Zulip Chat Archive

Stream: new members

Topic: Unfolding set constructor notation

Keefer Rowan (May 16 2020 at 13:59):

I understand what set constructor notation is doing, but I can't figure out where it is defined so I can't figure out what definition to tell lean to unfold. I know how to find definitions of simple notation like #print notation * but I don't know how to do it for complicated notation like the set constructor notation. So where is set constructor notation defined/how can I unfold it?

Kevin Buzzard (May 16 2020 at 14:01):

I totally agree that this is annoying and frustrating. I went through a phase of trying to understand what Lean was by unfolding everything in sight and set notation, and stuff like there exists and inf stuff are very hard to see through: they are just some "scoped something". But in the set case you can just set_option pp.notation false and find out what's going on. It's something like set_of that you're looking for.

Keefer Rowan (May 16 2020 at 14:04):

Thanks! Your answer implies that I usually shouldn't have to unfold stuff to prove something, is there a better way to show something like:

{a : α | a ∈ A ∧ a ∈ B} x = {a : α | a ∈ B ∧ a ∈ A} x

without unfold set_of?

Kevin Buzzard (May 16 2020 at 14:21):

In some sense your goal should never be that, because it's not in canonical form

Kevin Buzzard (May 16 2020 at 14:24):

If I found myself in that state I would probably first do show x \in A \and x \in B = x \in B and x \in A to get things back into some kind of normality, and then use the ext tactic.

Johan Commelin (May 16 2020 at 14:24):

@Keefer Rowan How did you end up with that goal?

Johan Commelin (May 16 2020 at 14:24):

I think that 1 or 2 lines before it, you should have written ext x.

Reid Barton (May 16 2020 at 14:24):

Here again there are two kinds of approaches depending on whether or not you want to exploit your knowledge of the definition of { | }:

Using that knowledge:

You could compute mentally that the goal is really just x ∈ A ∧ x ∈ B = x ∈ B ∧ x ∈ A. So use change x ∈ A ∧ x ∈ B = x ∈ B ∧ x ∈ A to make that the new goal.
Alternatively, you can see that the new goal is going to be closed by something like and.comm (this might be phrased in terms of iff, though, not sure) so just apply that directly.

Not using that knowledge:

find some lemma that rewrites {a | p a} x to p x.

In this case (and also in the compl one earlier) it's better to just do 1, since the definition of this notation is so basic.

Kevin Buzzard (May 16 2020 at 14:25):

There are 100 ways to say everything in Lean, and a proper subset of them are "canonical". If you stick to the canonical ways then the simp tactic will be of much more help to you.
-- -- --
- Brief a:
Answer these from the Zulip thread:
(i) What option does Kevin Buzzard suggest setting to see what is going on in the set case?
(ii) What does Johan Commelin think should have been written 1 or 2 lines before the goal?
(iii) Which tactic does Kevin Buzzard say will help much more if you stick to the canonical ways?
The Zulip thread and the records that come after it are unrelated material.

- The records:
-- -- --
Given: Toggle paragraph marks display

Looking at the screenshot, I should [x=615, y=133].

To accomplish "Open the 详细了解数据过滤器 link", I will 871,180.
-- -- --
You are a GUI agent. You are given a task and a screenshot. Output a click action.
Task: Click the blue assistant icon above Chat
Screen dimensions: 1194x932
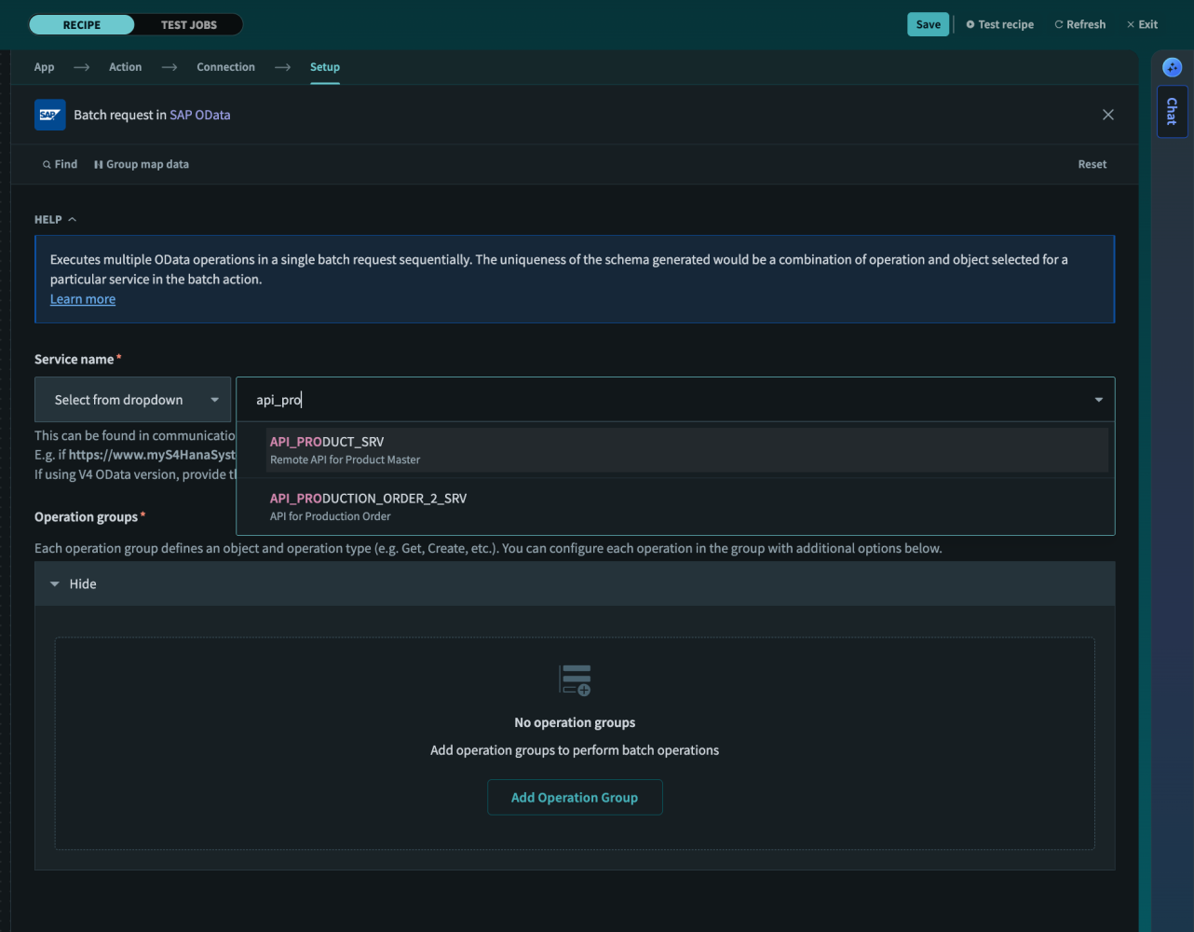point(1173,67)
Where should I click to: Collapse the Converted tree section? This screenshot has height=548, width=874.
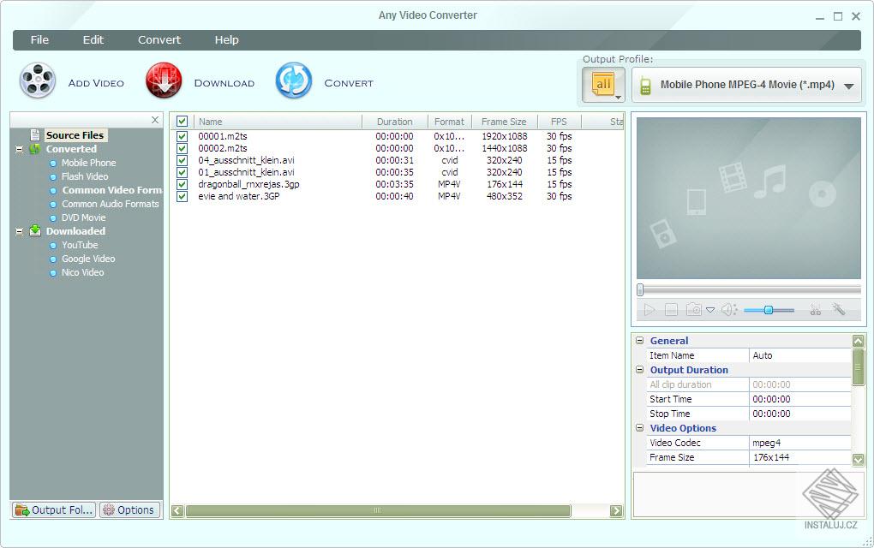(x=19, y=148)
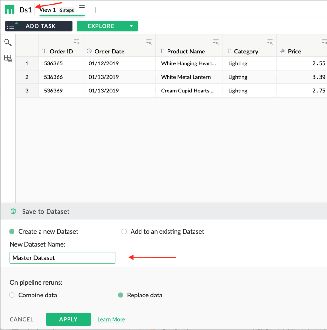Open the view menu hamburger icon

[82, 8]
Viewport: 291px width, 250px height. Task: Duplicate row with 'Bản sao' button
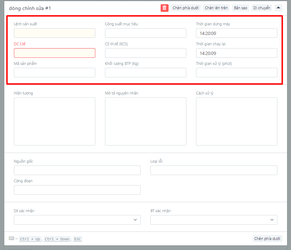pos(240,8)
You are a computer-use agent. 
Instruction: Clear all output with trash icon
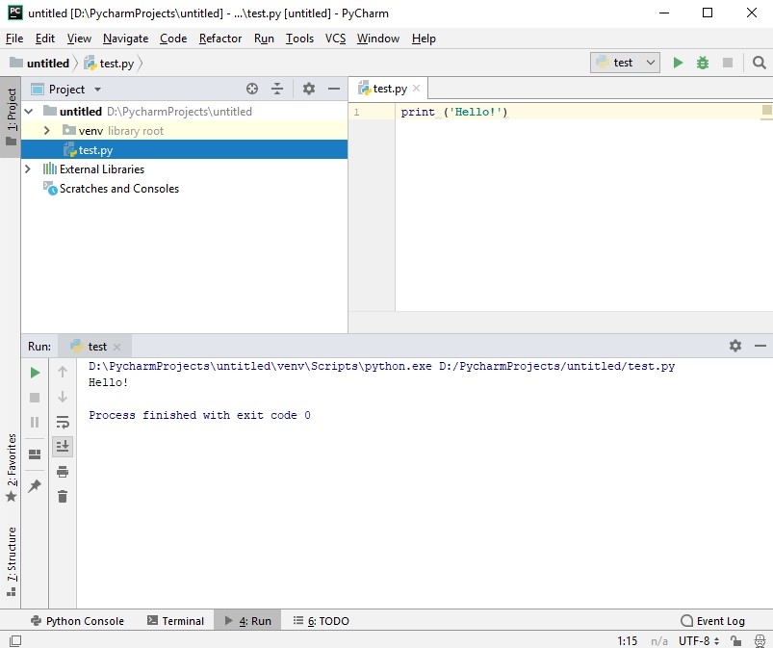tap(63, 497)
-- -- --
- Brief b: In the records, rewrite the part that opens with the line containing "Where should I" and closes with the line containing "tap(63, 497)", replacing "Viewport" with "Screen size" and changing nothing else. Leave the pictures out.

- Full output a:
(i) set_option pp.notation false
(ii) ext x
(iii) simp

- Full output b:
Where should I click to: Collapse the Converted tree section? This screenshot has height=548, width=874.
(x=19, y=148)
Open the view menu hamburger icon

[82, 8]
Screen size: 291px width, 250px height. Task: Duplicate row with 'Bản sao' button
pos(240,8)
You are a computer-use agent. 
Instruction: Clear all output with trash icon
tap(63, 497)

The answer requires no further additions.